Charles Joseph Doherty (Minister of Justice and Attorney General of Canada)

Conservative (1867-1942)

Mr. DOHERTY:

I do not see why you should reject the ballot, for the voter had expressed a perfectly clear intention. Supposing he said "I vote for Mr. Pugsley" and he also marked a cross opposite "Government," I would not think it fair that my hon. friend should be deprived of the vote clearly expressed in his favour because of the fact that the other vote is not sufficiently clearly expressed to give it to somebody. That man has exercised one of the two votes in a perfectly unmistakable way. I do not think we should nullify that vote because unfortunately he used his other vote in such a way that we could not ascertain who it should go to.

Topic:   THE MILITARY VOTERS' ACT, 1917.
Subtopic:   FURTHER CONSIDERATION IN COMMITTEE.
Permalink
LIB

William Pugsley

Liberal

Mr.
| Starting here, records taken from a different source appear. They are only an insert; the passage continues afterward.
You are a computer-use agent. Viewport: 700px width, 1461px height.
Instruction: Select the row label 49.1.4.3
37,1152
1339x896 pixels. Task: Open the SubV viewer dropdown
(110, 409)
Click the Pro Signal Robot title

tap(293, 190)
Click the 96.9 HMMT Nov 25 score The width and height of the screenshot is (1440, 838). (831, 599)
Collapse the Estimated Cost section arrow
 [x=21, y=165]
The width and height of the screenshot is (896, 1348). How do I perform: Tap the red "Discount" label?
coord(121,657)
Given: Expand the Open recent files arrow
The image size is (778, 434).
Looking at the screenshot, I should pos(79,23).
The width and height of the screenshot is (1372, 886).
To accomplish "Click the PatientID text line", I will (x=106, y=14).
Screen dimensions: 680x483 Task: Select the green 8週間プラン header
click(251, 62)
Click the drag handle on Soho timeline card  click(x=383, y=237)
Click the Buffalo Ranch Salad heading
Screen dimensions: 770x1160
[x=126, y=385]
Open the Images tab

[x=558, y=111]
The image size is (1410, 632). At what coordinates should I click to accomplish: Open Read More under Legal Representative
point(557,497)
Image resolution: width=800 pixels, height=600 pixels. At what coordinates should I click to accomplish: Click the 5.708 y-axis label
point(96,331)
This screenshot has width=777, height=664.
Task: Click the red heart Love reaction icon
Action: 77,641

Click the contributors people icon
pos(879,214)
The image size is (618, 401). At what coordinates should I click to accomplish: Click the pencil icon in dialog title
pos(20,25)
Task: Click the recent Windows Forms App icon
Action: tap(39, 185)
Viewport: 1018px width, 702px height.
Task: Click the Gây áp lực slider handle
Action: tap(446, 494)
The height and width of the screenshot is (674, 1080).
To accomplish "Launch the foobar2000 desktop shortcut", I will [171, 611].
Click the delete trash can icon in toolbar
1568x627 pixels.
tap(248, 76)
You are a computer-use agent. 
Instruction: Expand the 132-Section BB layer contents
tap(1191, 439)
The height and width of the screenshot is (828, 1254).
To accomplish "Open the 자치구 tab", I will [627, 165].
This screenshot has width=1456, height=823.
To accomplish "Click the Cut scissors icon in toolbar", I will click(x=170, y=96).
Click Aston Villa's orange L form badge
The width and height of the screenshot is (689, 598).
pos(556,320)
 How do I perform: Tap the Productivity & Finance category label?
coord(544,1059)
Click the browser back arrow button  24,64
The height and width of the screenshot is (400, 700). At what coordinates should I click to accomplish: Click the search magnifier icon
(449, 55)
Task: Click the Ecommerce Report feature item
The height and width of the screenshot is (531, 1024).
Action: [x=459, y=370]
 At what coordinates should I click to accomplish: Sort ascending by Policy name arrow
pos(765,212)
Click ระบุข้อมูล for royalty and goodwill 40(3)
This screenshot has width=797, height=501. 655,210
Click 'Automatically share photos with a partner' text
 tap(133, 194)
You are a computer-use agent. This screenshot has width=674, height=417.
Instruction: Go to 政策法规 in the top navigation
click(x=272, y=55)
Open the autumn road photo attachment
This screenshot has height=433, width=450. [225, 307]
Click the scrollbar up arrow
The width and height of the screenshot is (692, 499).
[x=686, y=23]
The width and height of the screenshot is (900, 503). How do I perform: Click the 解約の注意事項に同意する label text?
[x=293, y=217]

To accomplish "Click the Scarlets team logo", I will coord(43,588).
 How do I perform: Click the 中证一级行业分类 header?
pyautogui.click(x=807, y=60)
PUGSLEY:

Must it not be clear

from the ballot which two candidates he wanted to vote for? Say he wanted to vote for me, in the case you put, and that it was uncertain whether he wanted to vote for Mr. Hazen or for Mr. Hazen's colleague. Under this Bill I think the whole ballot would have to be rejected.

Topic:   THE MILITARY VOTERS' ACT, 1917.
Subtopic:   FURTHER CONSIDERATION IN COMMITTEE.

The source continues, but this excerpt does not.